EXERCISE DESCRIPTION
Update the part of the linear transformation thread that opens with the words containing "T(X1,X2,X3)=(2X1-X2+X3,X2-4X3) is a" and closes with "cT(u)=T(cu)", replacing "requirements" with "conditions".

PAGE EXTRACT
===
Question

Use the definition of linear transformation to show that the function T:R^3=>R^2 given by the formula

T(X1,X2,X3)=(2X1-X2+X3,X2-4X3) is a linear transformation

NOTE: the terms X1 and so on 1 is a subscript value

Answer 1

what are the two requirements for a linear transformation?

Answer 2

T(u+v)=T(u)+T(v)

cT(u)=T(cu)

Answer 3

whr c is any constant and u and v are elements of vector space

Answer 4

ok, so try it
let's do the scalar bit first:\[\vec u=\langle x_1,x_2,x_3\rangle\]\[\vec v=\langle y_1,y_2,y_3\rangle\]\[T(\vec u)=\langle2x_1-x_2+x_3,x_2-4x_3,\rangle\]\[c\vec u=\langle cx_1,cx_2,cx_3\rangle\]\[T(c\vec u)=\langle2cx_1-cx_2+cx_3,cx_2-4cx_3,\rangle\]is that equal to\[cT(\vec u)\] ?

Answer 5

that's true

Answer 6

right, since\[T(c\vec u)=\langle2cx_1-cx_2+cx_3,cx_2-4cx_3,\rangle=c\langle2x_1-x_2+x_3,x_2-4x_3\rangle\]jolly, so on to the next one...
why don't you try it yourself for a sec and see how it goes?
===
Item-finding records

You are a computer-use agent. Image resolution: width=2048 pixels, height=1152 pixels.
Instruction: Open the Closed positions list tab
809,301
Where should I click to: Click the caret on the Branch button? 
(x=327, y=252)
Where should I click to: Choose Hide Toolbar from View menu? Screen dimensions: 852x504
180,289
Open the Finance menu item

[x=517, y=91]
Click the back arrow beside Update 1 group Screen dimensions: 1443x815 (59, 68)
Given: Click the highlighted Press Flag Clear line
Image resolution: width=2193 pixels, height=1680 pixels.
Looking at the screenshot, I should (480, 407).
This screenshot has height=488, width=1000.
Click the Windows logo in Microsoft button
===
EXERCISE SOLUTION
T(X1,X2,X3)=(2X1-X2+X3,X2-4X3) is a linear transformation

NOTE: the terms X1 and so on 1 is a subscript value

Answer 1

what are the two conditions for a linear transformation?

Answer 2

T(u+v)=T(u)+T(v)

cT(u)=T(cu)